What are pronouns?
Pronouns are words that take the place of nouns. Personal pronouns are words like "I/my/mine", "you/your/yours", "he/him/his", "she/her/hers", and "they/them/theirs".
Often people tend to think that "he/him" refers to a man or a boy, and "she/her" refers to a woman or a girl, as these pronouns are gendered in the English language. People also tend to make assumptions about someone's gender based on their appearance. However, these assumptions are not always correct.
We are all assigned a sex at birth based on attributes such as our chromosomes, hormones and external and internal anatomy. Cisgender (cis) people are those who identify with the sex they were assigned at birth. Transgender (trans) people are those whose gender does not align with the sex which they were assigned at birth. Non-binary is an umbrella term covering gender identities that fall outside the gender binary, i.e. are not exclusively male or female.
Why do pronouns matter?
A person does not have to look a certain way to be a certain gender, so we should not assume a person's pronouns from their appearance, voice or characteristics.
Using the correct pronouns for someone is a basic sign of respect, so it is important to note what pronouns a person goes by.
Some non-binary people go by gender-neutral pronouns such as "they/them", but there are also non-binary people who go by "she/her" or "he/him".
Some people go by more than one set of pronouns, e.g. a person might go by both "she/her" and "they/them".
There are other gender-neutral pronouns that people may go by, such as "ze/hir" or "ze/zir". Find out more about 'ze' pronouns.
How to use and share pronouns
When you do not yet know which pronouns someone goes by, it is generally a good idea to use "they/them".
If you are not sure what pronouns to use for someone, it is okay to ask, but do make sure to share your own too, e.g. "My pronouns are she/her, by the way. What pronouns do you go by?"

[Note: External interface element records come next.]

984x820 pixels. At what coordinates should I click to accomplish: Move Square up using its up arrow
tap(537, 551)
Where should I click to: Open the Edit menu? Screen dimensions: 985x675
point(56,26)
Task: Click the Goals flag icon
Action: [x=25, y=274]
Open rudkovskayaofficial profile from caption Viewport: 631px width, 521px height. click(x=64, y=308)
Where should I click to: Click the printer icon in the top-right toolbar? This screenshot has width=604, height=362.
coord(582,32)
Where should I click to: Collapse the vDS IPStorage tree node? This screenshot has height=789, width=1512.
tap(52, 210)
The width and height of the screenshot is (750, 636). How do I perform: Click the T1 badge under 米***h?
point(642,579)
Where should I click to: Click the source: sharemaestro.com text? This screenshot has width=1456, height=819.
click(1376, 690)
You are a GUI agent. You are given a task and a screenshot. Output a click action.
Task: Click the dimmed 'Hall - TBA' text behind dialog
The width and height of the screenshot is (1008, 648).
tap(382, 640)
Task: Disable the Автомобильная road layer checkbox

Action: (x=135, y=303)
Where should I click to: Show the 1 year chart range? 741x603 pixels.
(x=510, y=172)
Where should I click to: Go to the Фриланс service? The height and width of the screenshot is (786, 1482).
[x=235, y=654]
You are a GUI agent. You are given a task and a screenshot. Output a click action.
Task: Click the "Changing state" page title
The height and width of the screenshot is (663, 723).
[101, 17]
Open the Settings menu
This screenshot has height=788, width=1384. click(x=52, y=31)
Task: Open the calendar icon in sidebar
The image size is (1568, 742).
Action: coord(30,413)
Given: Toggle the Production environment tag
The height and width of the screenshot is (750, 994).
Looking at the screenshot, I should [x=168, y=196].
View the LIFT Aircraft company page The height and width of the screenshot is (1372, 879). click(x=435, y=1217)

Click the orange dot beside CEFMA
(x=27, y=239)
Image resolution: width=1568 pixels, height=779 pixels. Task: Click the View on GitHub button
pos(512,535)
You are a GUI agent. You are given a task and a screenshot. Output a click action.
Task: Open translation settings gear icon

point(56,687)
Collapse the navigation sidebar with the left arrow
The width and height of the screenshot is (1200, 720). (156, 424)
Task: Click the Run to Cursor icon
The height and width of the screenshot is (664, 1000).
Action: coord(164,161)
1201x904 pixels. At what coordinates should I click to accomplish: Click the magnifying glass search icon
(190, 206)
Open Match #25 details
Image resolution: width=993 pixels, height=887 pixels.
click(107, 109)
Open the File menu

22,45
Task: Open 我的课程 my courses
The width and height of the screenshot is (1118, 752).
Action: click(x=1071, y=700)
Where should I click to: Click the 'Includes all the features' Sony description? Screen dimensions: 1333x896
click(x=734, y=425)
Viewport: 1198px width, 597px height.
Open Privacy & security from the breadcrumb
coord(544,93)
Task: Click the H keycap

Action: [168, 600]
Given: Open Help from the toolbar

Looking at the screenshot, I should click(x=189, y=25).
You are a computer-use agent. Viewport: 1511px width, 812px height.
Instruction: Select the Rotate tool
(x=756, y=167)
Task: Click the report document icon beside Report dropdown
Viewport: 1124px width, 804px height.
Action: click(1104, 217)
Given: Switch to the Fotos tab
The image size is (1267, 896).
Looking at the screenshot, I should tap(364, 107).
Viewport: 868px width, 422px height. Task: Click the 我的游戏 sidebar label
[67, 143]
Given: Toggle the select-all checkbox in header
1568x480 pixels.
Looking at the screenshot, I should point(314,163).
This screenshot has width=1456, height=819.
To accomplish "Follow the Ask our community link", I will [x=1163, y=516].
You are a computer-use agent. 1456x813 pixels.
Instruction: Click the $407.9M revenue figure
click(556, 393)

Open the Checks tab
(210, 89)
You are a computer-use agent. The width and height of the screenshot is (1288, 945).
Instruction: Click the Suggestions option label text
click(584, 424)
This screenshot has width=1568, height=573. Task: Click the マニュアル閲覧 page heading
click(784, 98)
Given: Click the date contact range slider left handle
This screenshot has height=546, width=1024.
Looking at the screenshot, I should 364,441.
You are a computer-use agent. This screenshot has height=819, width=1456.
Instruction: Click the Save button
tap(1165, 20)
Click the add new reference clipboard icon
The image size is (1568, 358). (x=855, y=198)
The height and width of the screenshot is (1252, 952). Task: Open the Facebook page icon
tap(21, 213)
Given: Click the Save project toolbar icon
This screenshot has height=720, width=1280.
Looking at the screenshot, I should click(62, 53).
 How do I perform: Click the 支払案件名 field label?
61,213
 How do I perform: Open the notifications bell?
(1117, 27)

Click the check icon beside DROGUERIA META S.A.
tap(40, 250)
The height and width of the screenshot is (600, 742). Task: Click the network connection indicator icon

We encourage all Imperial staff to share their pronouns with their colleagues if they feel comfortable doing so, but nobody should ever be forced to share their pronouns if they do not wish to.
You can help to normalise a culture at Imperial where everyone feels comfortable sharing their pronouns in the following ways:
- Introduce yourself with your pronouns: "Hi, my name is John and my pronouns are he/him."
- Try introducing your colleagues in such a way that makes their pronouns clear, e.g. "This is Jane; she works in the Faculty of Engineering" or "This is Max; they're new to Imperial."
- If you're chairing a meeting, try telling everyone to introduce themselves with their name and pronouns: "Let's go around and introduce ourselves with our names, our pronouns if we feel comfortable sharing, and what we do. I'll start. I'm Sarah, my pronouns are she/her, and I work in the Faculty of Medicine."
- Include a line stating your pronouns, e.g. "Pronouns: he/him", in your email signature, under your name and job title.
- Pick up a pronoun badge from the Equality, Diversity and Inclusion Centre and wear it on your lanyard so people can see your pronouns at a glance! (NB: These badges are temporarily unavailable while the EDIC team are all working remotely during the COVID-19 pandemic.)
We can all make mistakes sometimes. If you realise as you're speaking that you're making a mistake with someone's pronouns, apologise, correct yourself, and move on quickly. There's no need to make a big deal out of your mistake or draw attention to it. Just try your best to get it right in the future.
If you realise after you've been speaking about someone, e.g. during a meeting, that you made a mistake with their pronouns, apologise to the individual in private afterwards, acknowledge that you know their pronouns and say that you'll get it right in the future.
To continue to build a culture which is inclusive of all genders, you should avoid wording that assumes there are only two genders, e.g.:
- Instead of "ladies and gentlemen", say "everybody", "colleagues", or "friends and guests".
- Instead of "he/she" (when referring to someone unknown or a universal person), use "they" or "the person".
- Instead of "men and women", say "people".
- Instead of beginning emails/letters to an unnamed individual with "Dear Sir or Madam", address the person by their position/whatever their capacity is that provides the context for this interaction, so "Dear Colleague", "Dear HR Team", "Dear Programme Administrators", etc.